# START OF Task material
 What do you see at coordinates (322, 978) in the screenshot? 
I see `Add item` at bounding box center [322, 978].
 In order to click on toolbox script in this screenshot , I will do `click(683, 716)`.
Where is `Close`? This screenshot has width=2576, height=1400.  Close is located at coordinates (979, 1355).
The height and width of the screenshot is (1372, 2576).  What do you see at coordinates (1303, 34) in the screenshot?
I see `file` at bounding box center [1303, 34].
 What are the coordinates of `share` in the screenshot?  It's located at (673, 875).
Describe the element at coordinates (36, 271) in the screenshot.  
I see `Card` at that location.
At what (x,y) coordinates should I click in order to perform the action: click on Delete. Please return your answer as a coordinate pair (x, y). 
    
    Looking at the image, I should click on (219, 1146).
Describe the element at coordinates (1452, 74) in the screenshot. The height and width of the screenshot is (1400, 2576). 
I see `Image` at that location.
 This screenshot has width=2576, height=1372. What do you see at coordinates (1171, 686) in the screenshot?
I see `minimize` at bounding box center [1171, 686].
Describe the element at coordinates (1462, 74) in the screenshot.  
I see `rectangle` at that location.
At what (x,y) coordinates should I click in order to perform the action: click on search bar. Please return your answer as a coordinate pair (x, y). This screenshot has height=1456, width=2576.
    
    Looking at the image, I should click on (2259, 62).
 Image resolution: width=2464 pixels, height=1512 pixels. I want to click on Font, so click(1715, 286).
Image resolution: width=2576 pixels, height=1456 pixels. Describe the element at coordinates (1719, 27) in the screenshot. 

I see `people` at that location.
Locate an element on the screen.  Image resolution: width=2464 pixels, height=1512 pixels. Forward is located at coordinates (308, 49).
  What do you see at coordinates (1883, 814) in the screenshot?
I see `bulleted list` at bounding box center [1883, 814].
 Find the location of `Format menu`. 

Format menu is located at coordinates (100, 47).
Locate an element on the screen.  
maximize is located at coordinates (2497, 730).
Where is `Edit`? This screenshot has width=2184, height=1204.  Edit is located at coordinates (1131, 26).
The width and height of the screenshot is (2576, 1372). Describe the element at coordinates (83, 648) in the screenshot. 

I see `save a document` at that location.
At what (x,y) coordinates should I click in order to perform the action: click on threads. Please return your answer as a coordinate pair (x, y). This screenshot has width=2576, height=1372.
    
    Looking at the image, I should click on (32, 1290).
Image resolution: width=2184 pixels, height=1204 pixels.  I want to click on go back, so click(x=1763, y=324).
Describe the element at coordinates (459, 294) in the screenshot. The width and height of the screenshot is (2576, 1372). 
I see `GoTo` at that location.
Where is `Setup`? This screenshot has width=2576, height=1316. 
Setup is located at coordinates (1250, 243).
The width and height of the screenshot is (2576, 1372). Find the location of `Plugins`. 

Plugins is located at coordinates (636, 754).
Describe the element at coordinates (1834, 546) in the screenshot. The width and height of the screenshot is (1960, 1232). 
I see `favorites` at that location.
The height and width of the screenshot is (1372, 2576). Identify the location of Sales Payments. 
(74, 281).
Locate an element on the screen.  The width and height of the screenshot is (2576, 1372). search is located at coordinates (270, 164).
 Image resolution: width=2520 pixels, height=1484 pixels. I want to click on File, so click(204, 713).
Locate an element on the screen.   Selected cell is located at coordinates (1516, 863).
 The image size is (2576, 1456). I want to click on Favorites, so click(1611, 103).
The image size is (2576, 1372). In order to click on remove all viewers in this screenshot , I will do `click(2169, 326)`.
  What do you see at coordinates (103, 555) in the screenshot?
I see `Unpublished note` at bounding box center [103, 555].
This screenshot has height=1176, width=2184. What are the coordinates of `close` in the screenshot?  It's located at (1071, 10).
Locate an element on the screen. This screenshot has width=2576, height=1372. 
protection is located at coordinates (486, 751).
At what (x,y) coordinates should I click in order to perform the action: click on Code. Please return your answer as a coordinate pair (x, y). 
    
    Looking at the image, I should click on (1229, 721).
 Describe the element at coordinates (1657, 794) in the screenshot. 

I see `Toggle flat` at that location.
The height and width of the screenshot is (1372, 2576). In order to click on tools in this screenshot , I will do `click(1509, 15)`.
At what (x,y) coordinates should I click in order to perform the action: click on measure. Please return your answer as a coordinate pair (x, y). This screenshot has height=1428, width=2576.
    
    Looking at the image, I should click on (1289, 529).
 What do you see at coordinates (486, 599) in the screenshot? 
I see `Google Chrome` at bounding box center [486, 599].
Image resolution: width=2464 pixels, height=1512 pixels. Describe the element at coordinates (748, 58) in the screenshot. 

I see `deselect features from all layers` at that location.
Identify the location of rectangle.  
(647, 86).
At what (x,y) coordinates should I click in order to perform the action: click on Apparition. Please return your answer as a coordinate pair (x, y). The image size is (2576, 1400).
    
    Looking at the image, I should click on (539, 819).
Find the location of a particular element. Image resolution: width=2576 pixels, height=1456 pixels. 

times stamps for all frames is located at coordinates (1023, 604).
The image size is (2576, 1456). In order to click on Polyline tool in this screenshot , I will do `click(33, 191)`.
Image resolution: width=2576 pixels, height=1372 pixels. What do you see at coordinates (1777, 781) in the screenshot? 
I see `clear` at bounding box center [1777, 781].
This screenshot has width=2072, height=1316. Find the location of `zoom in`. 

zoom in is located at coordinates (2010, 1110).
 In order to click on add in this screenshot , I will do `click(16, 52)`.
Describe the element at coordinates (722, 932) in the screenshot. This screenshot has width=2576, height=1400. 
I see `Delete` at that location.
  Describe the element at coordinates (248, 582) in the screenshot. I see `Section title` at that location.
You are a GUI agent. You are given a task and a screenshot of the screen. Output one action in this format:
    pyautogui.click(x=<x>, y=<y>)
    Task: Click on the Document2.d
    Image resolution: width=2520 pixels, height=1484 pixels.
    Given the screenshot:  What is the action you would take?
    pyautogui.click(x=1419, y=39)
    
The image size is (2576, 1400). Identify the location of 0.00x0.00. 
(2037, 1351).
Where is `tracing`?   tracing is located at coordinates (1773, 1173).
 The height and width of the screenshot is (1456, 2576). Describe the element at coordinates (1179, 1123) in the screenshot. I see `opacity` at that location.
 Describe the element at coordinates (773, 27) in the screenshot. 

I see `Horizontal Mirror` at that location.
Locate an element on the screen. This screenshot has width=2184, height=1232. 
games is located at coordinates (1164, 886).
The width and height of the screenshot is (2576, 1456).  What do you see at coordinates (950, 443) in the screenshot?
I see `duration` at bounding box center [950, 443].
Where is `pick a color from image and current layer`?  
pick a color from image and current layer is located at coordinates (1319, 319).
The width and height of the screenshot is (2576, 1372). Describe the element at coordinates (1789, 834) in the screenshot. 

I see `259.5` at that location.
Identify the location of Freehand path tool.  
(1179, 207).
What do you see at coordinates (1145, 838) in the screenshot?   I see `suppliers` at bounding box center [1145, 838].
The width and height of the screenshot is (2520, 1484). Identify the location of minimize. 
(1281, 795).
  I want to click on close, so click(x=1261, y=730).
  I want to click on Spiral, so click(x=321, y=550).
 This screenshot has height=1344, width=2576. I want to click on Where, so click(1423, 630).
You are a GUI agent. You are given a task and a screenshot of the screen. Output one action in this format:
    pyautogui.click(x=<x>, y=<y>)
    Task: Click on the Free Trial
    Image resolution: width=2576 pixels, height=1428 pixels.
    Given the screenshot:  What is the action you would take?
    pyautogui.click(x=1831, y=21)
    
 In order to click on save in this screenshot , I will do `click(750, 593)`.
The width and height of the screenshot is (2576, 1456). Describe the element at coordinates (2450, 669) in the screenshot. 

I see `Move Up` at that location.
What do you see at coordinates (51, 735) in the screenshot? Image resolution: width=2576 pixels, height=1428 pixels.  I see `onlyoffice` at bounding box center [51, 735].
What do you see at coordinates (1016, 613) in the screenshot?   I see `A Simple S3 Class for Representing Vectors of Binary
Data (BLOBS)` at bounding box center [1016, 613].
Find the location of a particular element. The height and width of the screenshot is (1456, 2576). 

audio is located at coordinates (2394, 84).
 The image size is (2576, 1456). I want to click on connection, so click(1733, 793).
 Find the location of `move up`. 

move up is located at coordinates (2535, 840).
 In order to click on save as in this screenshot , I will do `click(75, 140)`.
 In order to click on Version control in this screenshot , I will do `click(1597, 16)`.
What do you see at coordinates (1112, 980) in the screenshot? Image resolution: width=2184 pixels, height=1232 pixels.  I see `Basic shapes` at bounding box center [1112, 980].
# END OF Task material
(To be done)
Which lines of the listing above contain the string "pick"? Copy out each of those lines, treating uppercase and lowercase as different.

(Task answer)
Where is `pick a color from image and current layer`?  
pick a color from image and current layer is located at coordinates (1319, 319).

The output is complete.